Notwithstanding the fatigue of her journey, Mme. de Gernancé scarcely slept that night, so great was her anxiety to hear the explanation of what was a mystery to her.
She was up early in the morning, and hastened to find Elinor, and together the two wandered out into the park to have their talk alone. Mme. de Roselis walked in silence by her friend's side, a little shy of making this confidence that she had promised.
At last, hesitating slightly, she thus began:
"It is too late now, dear friend, to attempt to hide from you a secret that I have always wanted to tell you, and which I only delayed because I knew you would not approve. However, since I must confess, the baby who has so excited your curiosity is my daughter. I had so longed for a child, but I could not bear to place my neck a second time under the yoke that had weighed so heavy on me before."
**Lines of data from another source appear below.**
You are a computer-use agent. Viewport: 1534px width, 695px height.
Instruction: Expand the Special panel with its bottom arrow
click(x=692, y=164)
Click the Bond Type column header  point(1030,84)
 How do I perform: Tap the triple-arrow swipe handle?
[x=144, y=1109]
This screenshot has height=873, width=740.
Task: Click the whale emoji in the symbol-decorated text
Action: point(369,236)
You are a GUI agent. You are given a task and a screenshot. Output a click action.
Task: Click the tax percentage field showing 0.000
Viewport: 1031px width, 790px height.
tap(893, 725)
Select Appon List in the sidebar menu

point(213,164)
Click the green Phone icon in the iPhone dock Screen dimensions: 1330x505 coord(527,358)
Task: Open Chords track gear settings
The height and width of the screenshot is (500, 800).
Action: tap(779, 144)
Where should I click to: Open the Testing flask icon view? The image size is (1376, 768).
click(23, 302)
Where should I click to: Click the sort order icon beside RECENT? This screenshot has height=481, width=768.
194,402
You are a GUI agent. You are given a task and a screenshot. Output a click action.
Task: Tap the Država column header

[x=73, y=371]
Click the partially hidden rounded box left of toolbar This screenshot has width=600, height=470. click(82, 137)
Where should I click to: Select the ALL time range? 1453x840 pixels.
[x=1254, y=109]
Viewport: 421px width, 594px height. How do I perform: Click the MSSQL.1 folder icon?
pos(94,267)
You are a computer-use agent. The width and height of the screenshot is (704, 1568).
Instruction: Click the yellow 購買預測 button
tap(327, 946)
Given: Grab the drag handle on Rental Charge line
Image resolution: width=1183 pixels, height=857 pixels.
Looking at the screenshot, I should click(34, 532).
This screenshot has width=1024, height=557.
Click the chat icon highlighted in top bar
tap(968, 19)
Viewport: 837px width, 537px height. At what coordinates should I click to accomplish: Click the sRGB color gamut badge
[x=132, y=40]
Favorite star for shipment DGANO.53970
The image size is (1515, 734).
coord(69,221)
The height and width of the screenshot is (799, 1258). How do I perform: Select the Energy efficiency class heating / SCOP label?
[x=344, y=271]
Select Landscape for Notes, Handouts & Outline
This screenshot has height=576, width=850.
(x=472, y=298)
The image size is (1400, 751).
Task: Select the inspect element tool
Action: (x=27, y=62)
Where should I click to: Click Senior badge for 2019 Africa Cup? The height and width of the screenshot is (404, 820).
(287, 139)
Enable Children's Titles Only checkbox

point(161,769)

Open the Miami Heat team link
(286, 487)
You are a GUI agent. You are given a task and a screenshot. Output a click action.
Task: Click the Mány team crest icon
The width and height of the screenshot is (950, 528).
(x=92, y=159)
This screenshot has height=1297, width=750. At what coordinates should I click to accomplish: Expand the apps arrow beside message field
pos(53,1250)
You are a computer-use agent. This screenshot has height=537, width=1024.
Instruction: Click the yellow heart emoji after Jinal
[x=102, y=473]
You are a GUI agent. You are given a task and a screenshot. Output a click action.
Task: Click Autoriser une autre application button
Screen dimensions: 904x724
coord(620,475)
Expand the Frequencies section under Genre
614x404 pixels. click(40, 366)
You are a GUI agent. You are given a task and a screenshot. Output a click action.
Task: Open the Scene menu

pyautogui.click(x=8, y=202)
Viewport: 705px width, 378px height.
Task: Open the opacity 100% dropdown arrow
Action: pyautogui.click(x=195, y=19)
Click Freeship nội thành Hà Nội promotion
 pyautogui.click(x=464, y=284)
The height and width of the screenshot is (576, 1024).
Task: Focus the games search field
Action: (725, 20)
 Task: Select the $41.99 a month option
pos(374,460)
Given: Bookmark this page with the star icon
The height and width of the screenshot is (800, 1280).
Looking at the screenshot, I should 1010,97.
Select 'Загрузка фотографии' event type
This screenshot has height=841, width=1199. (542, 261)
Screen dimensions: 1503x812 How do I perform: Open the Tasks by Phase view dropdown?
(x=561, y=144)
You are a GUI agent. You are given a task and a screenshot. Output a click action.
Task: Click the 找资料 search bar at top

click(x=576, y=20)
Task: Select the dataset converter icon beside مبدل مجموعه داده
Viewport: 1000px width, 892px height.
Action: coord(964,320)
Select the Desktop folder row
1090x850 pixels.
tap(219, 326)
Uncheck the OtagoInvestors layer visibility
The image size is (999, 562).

Mme. de Gernancé could not refrain from showing the surprise she felt; but without giving her time to speak, Elinor went on to tell her about the rash scheme she had formed on the voyage, and the means she had adopted for carrying it out.
She came at last to the birth of the child, but here she was interrupted impetuously by her friend.
"What precautions and prudence to bestow on an act of sheer madness! How much you risked! How could you compromise in such a way your reputation, and indeed your very life! And why all these sacrifices? Just to grasp an imperfect happiness you are obliged to hide, and dare not show! So this is to what your excessive caution has brought you! Carried away by your imagination, you have hugged a chimera which led you to refuse the real blessings of life in favor of the hollow satisfaction of following a caprice! Oh, take my advice, lose no time in recalling the father of that dear child. Do not any longer deprive yourself of the pleasures of natural affection and the sweetest of home ties."
"Ah, it is no longer in my power," exclaimed Mme. de Roselis. "Listen a moment, and you shall see how I have been punished for the error you so severely condemn."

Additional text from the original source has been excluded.